• TEXTE ÉTUDIÉ:
┌──

Comment interpréter cette parabole ?
Elle a parfois été comprise comme présentant une interprétation de l’histoire : les grognons ouvriers de la 1e heure seraient les juifs, jaloux de voir les chrétiens être reçus dans le Royaume de Dieu en faisant fort peu par rapport à l’immense effort demandé par les lois de Moïse. Cette lecture n’apporte rien, et à vrai dire elle ne correspond pas bien au texte.
Une autre interprétation très fréquente est morale : celle de la générosité de Dieu qui donne plus ce qui est dû. L’Évangile est autre chose que cela. Dieu ne donne pas plus, il donne tout. Cette lecture morale de la parabole est faible, et ne correspond pas non plus bien au texte.
Cette parabole n’est pas si facile (aucune ne l’est, c’est fait exprès). Relire le texte en détail semble nécessaire. Comme le conseille un professeur avant les examens : lisez bien le sujet, lisez-le vraiment.
Je me suis d’abord penché sur le travail qui nous serait demandé ici par Dieu, selon Jésus. Car c’est quand même un petit peu l’essentiel : entendre ce que Jésus nous propose comme piste de vie. Or, contrairement à ce que l’on pense qui est dit, jamais le maître de maison n’envoie ces personnes « travailler dans sa vigne ». C’est très clair, Jésus le répète à quatre reprises : leur seule et unique mission est « d’entrer dans la vigne ».
Les ouvriers de la 1e à la 11e heure ont tous accompli la totalité de la mission qui leur était donnée : ils sont tous entrés dans la vigne, et ils reçoivent tous le même salaire d’un denier. D’ailleurs, le maître de la vigne cherche des ouvriers « pour les salarier ». Son but en se levant de bon matin est que cela profite aux personnes qu’il trouvera, de leur donner de quoi vivre aujourd’hui.
Quel est cette mission essentielle qui consiste à « entrer dans la vigne du Seigneur » ? C’était évident pour les auditeurs de Jésus et pour les lecteurs de l’Évangile selon Matthieu, rédigé en hébreu pour des juifs. Dans la Bible «La vigne du Seigneur » c’est le peuple d’Israël (Ésaïe 5:7, Ps. 80, Jér. 2 et 12). Avec le Christ, par définition même de ce qu’est l’œuvre du Messie, cette «vigne du Seigneur » ce sont «toutes les familles de la terre » comme promis à Abraham (Gen. 12:3). Le « travail » à accomplir est d’entrer dans ce corps qu’est l’humanité, d’y prendre sa place, de faire corps. Et rien d’autre ne nous est précisé que cela : en réponse à cet appel commencer à ressentir ce lien organique qui nous unit tous ensemble, saisir que nous y avons notre place.

└──

• EXERCICES PROPOSÉS:
• a. Résumez en deux phrases le paragraphe du texte sur la parabole qui commence par « Les ouvriers de la 1e à la 11e heure », sans perdre ses informations principales.
• b. Reproduisez sans rien changer le passage du texte sur la parabole qui s'ouvre sur les mots « Les ouvriers de » et se ferme sur les mots « quoi vivre aujourd’hui. ».

• DONNÉES FOURNIES:
┌──

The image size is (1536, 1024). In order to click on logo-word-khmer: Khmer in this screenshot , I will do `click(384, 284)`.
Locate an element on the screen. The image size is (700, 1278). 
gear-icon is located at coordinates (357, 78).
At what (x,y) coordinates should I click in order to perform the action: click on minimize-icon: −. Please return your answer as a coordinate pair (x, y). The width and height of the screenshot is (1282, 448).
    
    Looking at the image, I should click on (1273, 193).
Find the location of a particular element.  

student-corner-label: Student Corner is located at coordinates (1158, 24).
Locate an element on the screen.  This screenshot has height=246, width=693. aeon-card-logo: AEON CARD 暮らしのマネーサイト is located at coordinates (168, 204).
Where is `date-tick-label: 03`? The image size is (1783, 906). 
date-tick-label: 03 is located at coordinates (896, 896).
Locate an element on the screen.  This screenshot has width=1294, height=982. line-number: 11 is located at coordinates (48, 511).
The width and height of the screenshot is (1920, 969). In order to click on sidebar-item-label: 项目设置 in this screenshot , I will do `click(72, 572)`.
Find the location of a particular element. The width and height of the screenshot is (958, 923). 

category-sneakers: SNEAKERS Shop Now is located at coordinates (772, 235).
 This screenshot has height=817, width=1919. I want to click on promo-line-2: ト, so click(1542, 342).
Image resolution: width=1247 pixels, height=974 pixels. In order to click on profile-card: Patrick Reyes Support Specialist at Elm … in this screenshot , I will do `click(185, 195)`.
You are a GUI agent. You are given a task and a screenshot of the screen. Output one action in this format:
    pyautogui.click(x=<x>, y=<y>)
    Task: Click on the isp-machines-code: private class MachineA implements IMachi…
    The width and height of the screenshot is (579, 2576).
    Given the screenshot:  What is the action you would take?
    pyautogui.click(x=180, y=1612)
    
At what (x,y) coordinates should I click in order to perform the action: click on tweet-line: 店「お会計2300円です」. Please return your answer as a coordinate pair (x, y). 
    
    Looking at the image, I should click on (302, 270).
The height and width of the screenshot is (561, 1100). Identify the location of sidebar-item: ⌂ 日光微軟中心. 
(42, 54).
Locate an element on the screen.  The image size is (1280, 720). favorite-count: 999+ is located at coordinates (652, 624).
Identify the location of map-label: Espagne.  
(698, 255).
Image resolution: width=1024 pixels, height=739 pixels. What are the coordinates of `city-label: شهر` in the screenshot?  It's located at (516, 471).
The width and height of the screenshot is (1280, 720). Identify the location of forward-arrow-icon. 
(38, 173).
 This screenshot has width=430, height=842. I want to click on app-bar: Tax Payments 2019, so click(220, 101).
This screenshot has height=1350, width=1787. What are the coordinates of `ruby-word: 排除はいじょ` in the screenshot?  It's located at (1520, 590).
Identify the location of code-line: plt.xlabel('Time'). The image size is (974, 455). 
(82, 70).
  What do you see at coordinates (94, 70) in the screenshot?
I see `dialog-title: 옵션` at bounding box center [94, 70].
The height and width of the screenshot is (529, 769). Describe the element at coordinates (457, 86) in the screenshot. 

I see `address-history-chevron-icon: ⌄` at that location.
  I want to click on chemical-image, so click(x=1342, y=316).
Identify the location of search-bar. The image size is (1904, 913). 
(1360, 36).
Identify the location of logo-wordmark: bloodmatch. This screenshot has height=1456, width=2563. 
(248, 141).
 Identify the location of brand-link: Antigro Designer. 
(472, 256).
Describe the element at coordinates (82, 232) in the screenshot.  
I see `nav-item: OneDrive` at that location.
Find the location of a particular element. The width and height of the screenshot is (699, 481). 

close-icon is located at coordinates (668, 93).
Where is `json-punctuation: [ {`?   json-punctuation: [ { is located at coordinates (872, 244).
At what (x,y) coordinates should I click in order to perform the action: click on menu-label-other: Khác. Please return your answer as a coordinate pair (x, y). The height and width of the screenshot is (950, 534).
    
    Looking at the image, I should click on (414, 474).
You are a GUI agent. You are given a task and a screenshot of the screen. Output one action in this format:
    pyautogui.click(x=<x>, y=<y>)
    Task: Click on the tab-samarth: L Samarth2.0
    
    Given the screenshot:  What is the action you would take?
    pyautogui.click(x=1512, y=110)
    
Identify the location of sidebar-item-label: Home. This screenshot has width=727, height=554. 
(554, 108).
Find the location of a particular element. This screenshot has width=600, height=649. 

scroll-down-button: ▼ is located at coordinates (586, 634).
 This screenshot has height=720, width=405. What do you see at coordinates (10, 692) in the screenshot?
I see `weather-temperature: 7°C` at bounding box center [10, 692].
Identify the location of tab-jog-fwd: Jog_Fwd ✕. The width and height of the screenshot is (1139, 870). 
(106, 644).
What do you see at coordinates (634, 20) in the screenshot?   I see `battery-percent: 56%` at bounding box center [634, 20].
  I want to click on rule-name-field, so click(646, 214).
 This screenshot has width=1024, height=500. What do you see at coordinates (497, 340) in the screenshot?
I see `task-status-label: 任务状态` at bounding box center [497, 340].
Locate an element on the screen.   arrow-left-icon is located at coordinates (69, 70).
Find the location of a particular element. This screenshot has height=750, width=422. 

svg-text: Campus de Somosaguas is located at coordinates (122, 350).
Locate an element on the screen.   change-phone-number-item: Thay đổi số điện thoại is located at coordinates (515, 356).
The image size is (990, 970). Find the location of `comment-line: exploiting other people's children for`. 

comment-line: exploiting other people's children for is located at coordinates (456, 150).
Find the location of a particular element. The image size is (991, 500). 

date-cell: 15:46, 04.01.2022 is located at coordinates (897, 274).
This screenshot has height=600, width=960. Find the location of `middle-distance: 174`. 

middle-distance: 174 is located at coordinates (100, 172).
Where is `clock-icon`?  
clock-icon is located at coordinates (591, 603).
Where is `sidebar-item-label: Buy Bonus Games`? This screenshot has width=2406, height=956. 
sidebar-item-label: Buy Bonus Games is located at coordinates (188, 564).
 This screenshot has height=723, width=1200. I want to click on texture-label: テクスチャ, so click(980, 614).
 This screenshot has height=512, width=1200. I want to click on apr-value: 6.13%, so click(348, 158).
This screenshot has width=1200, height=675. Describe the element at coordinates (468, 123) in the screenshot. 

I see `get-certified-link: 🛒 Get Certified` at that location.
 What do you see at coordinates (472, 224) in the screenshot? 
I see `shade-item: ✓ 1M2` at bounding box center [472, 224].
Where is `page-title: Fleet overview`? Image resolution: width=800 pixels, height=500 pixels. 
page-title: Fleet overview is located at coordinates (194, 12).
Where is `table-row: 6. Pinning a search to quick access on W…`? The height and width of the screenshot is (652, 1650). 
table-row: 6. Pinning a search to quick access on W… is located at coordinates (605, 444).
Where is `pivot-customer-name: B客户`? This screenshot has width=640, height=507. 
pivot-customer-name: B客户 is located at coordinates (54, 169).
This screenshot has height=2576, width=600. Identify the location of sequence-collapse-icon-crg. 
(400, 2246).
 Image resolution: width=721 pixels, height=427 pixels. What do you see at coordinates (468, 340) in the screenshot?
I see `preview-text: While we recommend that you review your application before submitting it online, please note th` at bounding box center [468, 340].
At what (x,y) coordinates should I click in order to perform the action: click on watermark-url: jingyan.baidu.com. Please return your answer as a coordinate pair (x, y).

└──

• EXERCICES CORRIGÉS:
• a. Tous les ouvriers, de la 1e à la 11e heure, ont accompli la totalité de leur mission en entrant dans la vigne, et tous reçoivent le même salaire d'un denier. Le maître cherche des ouvriers « pour les salarier » : en se levant de bon matin, il veut que cela profite aux personnes qu'il trouvera, en leur donnant de quoi vivre aujourd'hui.

• b.
Les ouvriers de la 1e à la 11e heure ont tous accompli la totalité de la mission qui leur était donnée : ils sont tous entrés dans la vigne, et ils reçoivent tous le même salaire d’un denier. D’ailleurs, le maître de la vigne cherche des ouvriers « pour les salarier ». Son but en se levant de bon matin est que cela profite aux personnes qu’il trouvera, de leur donner de quoi vivre aujourd’hui.